A veces lloro. A primera hora, antes del alba, aun en la cama. Esa hora en la que hago repaso de épocas de mi vida. A cachitos. Hoy toca aquella vez que mi exmarido me dijo esto, o que mi hija se asustó por aquello. Otro día toca aquella ocasión en que sentí pánico en la abarrotada playa de Levante, y la realización posterior de que la angustia provenía de sentirme atrapada en una relación que me ahogaba. O aquel regalo que mi hija me hizo una tarde mostrándome su vulnerabilidad, cuando su rebeldía habitual solo exteriorizaba orgullo.
Hoy lloro por mi hija. No porque ya estemos tan lejos la una de la otra que la sienta una extraña, sino porque solo deseo una cosa en su vida: que sea feliz, que no sufra las consecuencias emocionales de esta ruptura de tal forma que la hundan. Que Dios le confiera la fortaleza para transitar el dolor y la culpa sin consecuencias devastadoras.
Hoy lloro porque mi mayor deseo ya no es que vuelva a mí. Ni que me pida perdón. Ni siquiera que pueda volver a verla el resto de mi vida. Mi mayor anhelo es que tenga una vida plena. Que el peso del pasado no la abrume fatalmente.

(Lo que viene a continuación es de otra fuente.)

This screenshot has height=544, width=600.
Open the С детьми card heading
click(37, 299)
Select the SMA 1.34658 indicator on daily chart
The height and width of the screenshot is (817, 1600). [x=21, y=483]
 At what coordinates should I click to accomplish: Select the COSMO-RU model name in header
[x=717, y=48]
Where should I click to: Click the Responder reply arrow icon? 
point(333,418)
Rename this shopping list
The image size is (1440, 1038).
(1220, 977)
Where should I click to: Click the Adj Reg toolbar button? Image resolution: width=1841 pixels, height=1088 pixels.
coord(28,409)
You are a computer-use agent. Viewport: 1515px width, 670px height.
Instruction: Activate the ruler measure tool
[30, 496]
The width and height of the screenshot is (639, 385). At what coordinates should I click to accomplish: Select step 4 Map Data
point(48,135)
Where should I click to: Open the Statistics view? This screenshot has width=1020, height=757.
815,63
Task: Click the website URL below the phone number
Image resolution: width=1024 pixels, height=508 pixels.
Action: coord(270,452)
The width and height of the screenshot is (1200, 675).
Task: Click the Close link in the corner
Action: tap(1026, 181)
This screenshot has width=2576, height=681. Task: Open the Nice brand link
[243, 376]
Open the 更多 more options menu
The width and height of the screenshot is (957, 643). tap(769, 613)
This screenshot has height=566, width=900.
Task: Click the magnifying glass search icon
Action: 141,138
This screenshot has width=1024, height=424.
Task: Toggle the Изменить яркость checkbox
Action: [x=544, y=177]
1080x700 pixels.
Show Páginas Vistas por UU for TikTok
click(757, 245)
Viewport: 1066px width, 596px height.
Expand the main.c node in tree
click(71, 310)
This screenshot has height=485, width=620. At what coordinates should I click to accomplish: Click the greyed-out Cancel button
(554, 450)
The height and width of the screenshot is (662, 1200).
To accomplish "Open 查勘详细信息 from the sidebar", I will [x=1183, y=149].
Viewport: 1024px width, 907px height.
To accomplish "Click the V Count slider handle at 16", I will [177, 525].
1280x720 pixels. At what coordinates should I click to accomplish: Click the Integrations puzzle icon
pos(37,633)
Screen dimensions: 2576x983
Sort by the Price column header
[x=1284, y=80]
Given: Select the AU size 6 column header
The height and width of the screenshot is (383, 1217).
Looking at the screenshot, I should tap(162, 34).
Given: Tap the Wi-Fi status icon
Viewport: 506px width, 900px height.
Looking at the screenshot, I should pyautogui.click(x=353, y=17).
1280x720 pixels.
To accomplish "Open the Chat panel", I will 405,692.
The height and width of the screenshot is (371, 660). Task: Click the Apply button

Que se sienta afortunada de estar viva, lejanas ya aquellas múltiples veces que me reprochaba haberla traído al mundo.
Ya no la quiero para mí. La quiero para ella. Y me doy cuenta de que es en este momento que tiene lugar el verdadero corte del cordón umbilical, no el que tuvo lugar físicamente hace casi dos décadas.
Y me pregunto, si no será esto lo que llaman auténtico amor maternal.